Supplied passage:
Let
$ \qquad A = \begin{pmatrix}4 & 1 & 1 \\\ 1 & 2 & 3 \\\ 1 & 3 &2\end{pmatrix}$
Find $\smash{\displaystyle\max_{\mathbf{x}}} \frac{|(\mathbf{Ax}, \mathbf{x})|}{(\mathbf{x}, \mathbf{x})}$ , where $(·, ·)$ is a dot product of vectors and the maximization is performed over all $\mathbf{x} = \begin{bmatrix} x_1 & x_2 &x_3 \end{bmatrix}^T \in \mathbb{R}^3$, such that $\sum_{i=1}^{3}x_i = 0$.
How to find the max value? I tried taking random values of $x_i$ according to given condition and the dot product, $|(\mathbf{Ax}, \mathbf{x})|$ is always zero. Is the answer $0$ then?
$A$ has eigenvalues $6$, $3$, and $-1$ with corresponding eigenvectors $v_1=(1,1,1)/\sqrt{3}$, $v_2=(-2,1,1)/\sqrt{6}$, and $v_3=(0,-1,1)/\sqrt{2}$. Let $A = UDU^\top$ be the orthogonal eigendecomposition.
In particular, note that the condition $\sum_{i=1}^3 x_i = 0$ defines the span of the last two eigenvectors $v_2$ and $v_3$ (equivalently the orthogonal complement of the first eigenvector).
$$\max_{x : \sum_i x_i = 0} \frac{(Ax, x)}{(x,x)} = \max_{x : \sum_i x_i = 0} \frac{(D U^\top x, U^\top x)}{(x,x)} = \max_{y : y_1=0} \frac{(D y, y)}{(Uy, Uy)} = \max_{y : y_1=0} \frac{(D y, y)}{(y,y)} = \max_{y_2, y_3} \frac{3 y_2^2 - y_3^2}{y_2^2 + y_3^2} = 3.$$
The maximum is achieved by $y=(0,1,0)$, which corresponds to $x = v_2$

The exercise:
Copy the matrix maximization thread from "How to find" to "the first eigenvector).", putting "constraint" in place of "condition" each time it occurs.

Information shown:

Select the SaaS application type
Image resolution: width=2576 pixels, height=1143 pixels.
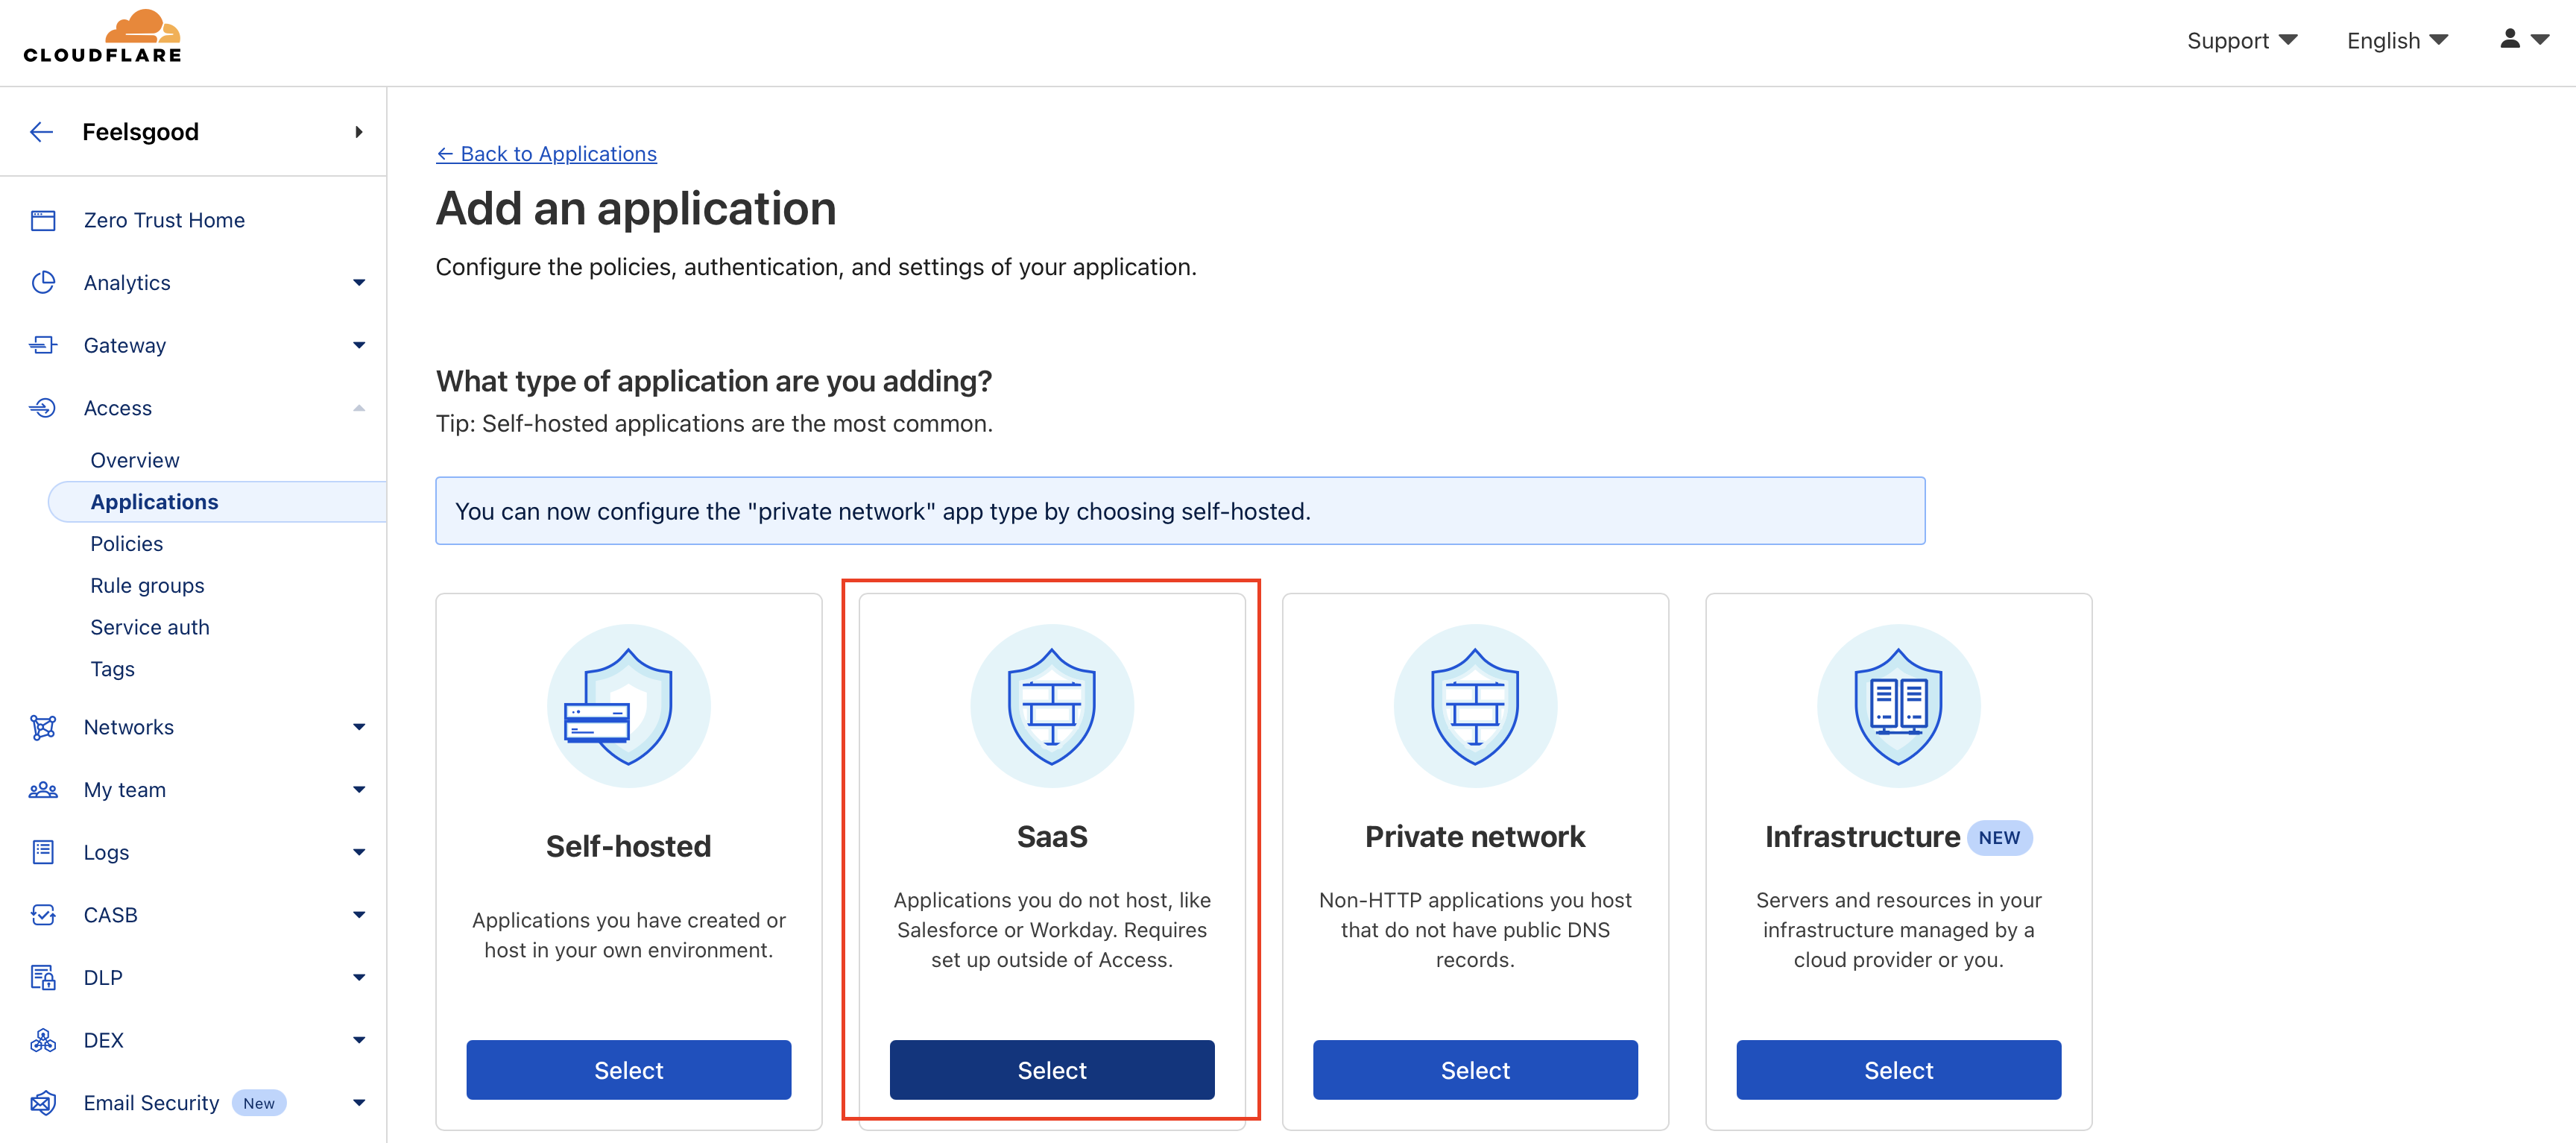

Correct output:
How to find the max value? I tried taking random values of $x_i$ according to given constraint and the dot product, $|(\mathbf{Ax}, \mathbf{x})|$ is always zero. Is the answer $0$ then?
$A$ has eigenvalues $6$, $3$, and $-1$ with corresponding eigenvectors $v_1=(1,1,1)/\sqrt{3}$, $v_2=(-2,1,1)/\sqrt{6}$, and $v_3=(0,-1,1)/\sqrt{2}$. Let $A = UDU^\top$ be the orthogonal eigendecomposition.
In particular, note that the constraint $\sum_{i=1}^3 x_i = 0$ defines the span of the last two eigenvectors $v_2$ and $v_3$ (equivalently the orthogonal complement of the first eigenvector).